Are you a musician? Is your group having issues? Ask Fan Landers! Critic Jessica Hopper has played in and managed bands, toured internationally, booked shows, produced records, worked as a publicist and is the author of The Girls’ Guide to Rocking, a how-to for teen ladies. She is here to help you stop doing it wrong. Send your problems to her — confidentiality is assured, unless you want to use your drama as a ticket to Internet microfame.
My band just embarked on our first 3 month tour after being together only 7 months. I know it sounds silly but we must have angels because we survived New York. We even obtained a show at a renowned state fair on a sponsored stage…Huge! The band has even garnered a lot of great press. Call it post-tour blues but we just don’t know what to do next. We have a lot of genuine fans who all give us the “you will make it” speech but I know how slim the chances are. Our manager also happens to be our producer so we can record at any time. Do we record an album and distribute to stores? I’m the guitar player and composer so do I get with the singer and write more? Do we need to work on our marketing or even try to get in touch with record labels? Festivals? We just need some guidance because as you can tell, I don’t even know if I’m asking the right questions. Any help would be awesome!
See also: Help Us Negotiate With the Record Label
The most striking thing about your letter is that you’re asking for a road map… yet you have a manager. That your manager is also your producer makes me wonder: is this person a producer first — someone who sees a rising star and is eager to hitch their wagon to it? Or is this person your manager because they have been around forever and have made some introductions that panned out? The manager should have the road map, or at least help you map your route through Downtown Ambition City. Also, that you would think to ask me and not your manager says something. But, alas, that’s for you to decipher.

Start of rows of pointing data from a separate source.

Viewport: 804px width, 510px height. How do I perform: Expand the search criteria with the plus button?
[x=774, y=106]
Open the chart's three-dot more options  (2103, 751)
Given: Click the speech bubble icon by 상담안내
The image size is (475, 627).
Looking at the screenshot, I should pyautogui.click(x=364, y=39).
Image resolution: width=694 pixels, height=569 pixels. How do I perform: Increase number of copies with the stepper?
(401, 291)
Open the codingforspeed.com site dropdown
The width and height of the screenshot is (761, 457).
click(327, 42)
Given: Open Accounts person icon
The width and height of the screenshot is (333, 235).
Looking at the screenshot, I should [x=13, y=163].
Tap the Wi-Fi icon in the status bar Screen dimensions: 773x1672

Before you do the record making, writing an album or at least some songs for a proper release is what has to happen first. Meanwhile, you can be reaching out to labels, or reaching out to people who can reach out to the labels for you (manager, lawyers who are the new managers) since you are in an in-between state. While it’s much more standard that people might shop a proper album for release these days, labels like the flexibility of nabbing someone before they have fully-formed the product. They like input. Maybe they want to have you work with another producer or demo some country tunes, only like the funky songs. Good to leave some room for that as well as have some demos that showcase whats next for your band in terms of sound and artistry while working on an idea of how you will capitalize and harness the interest you have.
Your healthy skepticism about “making it” will serve you well. Even if you make all the right steps and choices, it’s a crap shoot. The enthusiasm of others can be a bit of a drug. Mind that.